■ Action item: What appears from the first line of the records below through the line containing "Task: Collapse the 拓展工具 sidebar section" must be reproduced verbatim.

***** Source records *****

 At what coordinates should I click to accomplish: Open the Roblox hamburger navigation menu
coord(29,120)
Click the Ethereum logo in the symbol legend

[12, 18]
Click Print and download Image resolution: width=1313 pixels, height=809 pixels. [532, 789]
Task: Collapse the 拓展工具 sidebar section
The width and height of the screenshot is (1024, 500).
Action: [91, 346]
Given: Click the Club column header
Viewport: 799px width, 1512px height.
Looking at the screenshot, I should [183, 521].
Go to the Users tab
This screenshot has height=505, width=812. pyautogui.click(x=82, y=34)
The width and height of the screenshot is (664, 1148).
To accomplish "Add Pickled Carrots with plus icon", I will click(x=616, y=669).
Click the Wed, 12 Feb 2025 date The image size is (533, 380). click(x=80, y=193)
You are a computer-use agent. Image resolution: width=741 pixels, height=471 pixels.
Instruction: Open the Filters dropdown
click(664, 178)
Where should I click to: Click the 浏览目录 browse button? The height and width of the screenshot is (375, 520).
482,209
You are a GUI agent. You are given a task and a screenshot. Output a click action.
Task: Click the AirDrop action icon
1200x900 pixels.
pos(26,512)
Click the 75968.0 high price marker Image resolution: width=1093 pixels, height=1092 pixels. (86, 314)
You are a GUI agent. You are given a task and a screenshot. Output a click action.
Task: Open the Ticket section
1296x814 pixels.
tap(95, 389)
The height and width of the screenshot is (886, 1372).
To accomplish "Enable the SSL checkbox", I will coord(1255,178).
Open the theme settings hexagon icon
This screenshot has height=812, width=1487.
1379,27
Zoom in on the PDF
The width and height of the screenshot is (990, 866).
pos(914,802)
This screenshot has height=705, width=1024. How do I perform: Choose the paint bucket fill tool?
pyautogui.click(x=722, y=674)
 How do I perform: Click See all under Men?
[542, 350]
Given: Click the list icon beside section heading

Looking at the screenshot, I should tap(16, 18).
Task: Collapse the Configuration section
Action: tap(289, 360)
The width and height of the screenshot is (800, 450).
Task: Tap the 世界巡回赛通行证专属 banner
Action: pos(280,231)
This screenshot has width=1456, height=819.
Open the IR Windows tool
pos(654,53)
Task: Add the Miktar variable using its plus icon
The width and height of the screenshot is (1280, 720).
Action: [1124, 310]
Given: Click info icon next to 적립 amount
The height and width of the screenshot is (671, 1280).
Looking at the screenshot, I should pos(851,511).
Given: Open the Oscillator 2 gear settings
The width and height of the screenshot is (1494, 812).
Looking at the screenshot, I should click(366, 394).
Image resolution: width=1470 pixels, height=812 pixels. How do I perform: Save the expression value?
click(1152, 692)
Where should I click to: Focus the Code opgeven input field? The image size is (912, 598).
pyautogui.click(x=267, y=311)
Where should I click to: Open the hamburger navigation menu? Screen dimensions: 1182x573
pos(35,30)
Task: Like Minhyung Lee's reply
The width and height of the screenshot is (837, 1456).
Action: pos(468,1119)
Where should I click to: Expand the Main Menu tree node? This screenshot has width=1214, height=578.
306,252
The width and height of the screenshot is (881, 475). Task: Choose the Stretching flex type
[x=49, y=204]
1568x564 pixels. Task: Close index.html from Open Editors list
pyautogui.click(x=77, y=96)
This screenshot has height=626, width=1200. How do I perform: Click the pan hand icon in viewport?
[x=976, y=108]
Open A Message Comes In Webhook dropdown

*****

■ Task response:
 At what coordinates should I click to accomplish: Open the Roblox hamburger navigation menu
coord(29,120)
Click the Ethereum logo in the symbol legend

[12, 18]
Click Print and download Image resolution: width=1313 pixels, height=809 pixels. [532, 789]
Task: Collapse the 拓展工具 sidebar section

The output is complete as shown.